I will let someone with more knowledge of the route comment whether it's I-90 all the way or I-94/I-90 or another option that's best.

----------


## glc

Welcome to RTA!

The easiest way to avoid driving through the mountains at night is..........don't drive at night!

This isn't a good idea anyway.  There are plenty of daylight hours in the summer, and you shouldn't be driving too many hours in one day for safety reasons - tired drivers kill as many people as drunks.  Professional drivers are limited by law to 11 hours a day or 600 miles.  Chicago to Seattle is 2100 miles, and is a 4 DAY trip.  Take I-90 all the way, and plan on overnight stays in or near Sioux Falls SD, Buffalo WY, and Missoula MT.  All 3 of these cities/towns have a good selection of reasonably priced hotels and motels.  Don't try to spend the night sleeping in your car, this is not legal everywhere, possibly unsafe, and you won't get a proper night's rest.  You should be able to get into Seattle before rush hour on the 4th day.  Yes, you will be driving through mountains, there's no way to avoid them.

----------


## AZBuck

Welcome aboard the RoadTrip America Forums!

There is no way to avoid driving through mountains from Chicago to Seattle unless you want to go 
way (and I mean *WAY*) out of your way. The Rocky Mountains sit directly between those two cities and extend close to a thousand miles north and south of the route between them. However, the Interstate Highway System is built to standards that limit the grade (steepness) and radius-of-curvature (bendiness) of their roadbeds. If you stick to them, basically I-90/I-94 through Minneapolis, Butte, and Spokane, you should be fine. 
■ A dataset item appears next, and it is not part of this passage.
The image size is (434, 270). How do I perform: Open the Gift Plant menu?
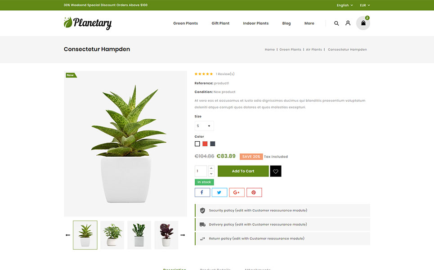pos(220,23)
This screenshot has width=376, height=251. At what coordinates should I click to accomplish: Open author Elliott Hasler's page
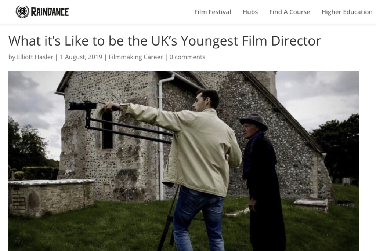tap(35, 57)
Also, if you're traveling in summer, you will have more hours of daylight than you can possibly use each day for driving. If you simply plan on a workmanlike day, starting relatively early (even 8:00 AM) and put in 8-9 hours behind the wheel plus food, fuel and rest stops, you can and should be off the road by 7:00 in the evening, well before dark. It also helps that you will be gaining daylight hours as you drive westward. Plan on covering right around 500-525 miles a day and getting a eight hours sleep each night and you should be fine.

AZBuck

----------


## glc

I prefer I-90 to I-94, because you won't have to deal with getting through the Twin Cities.  Leaving Chicago in the morning will put you there in afternoon rush hour.  It would only save you about 50 miles and negligible drive time.  You would lose any time savings if you get caught in traffic.

----------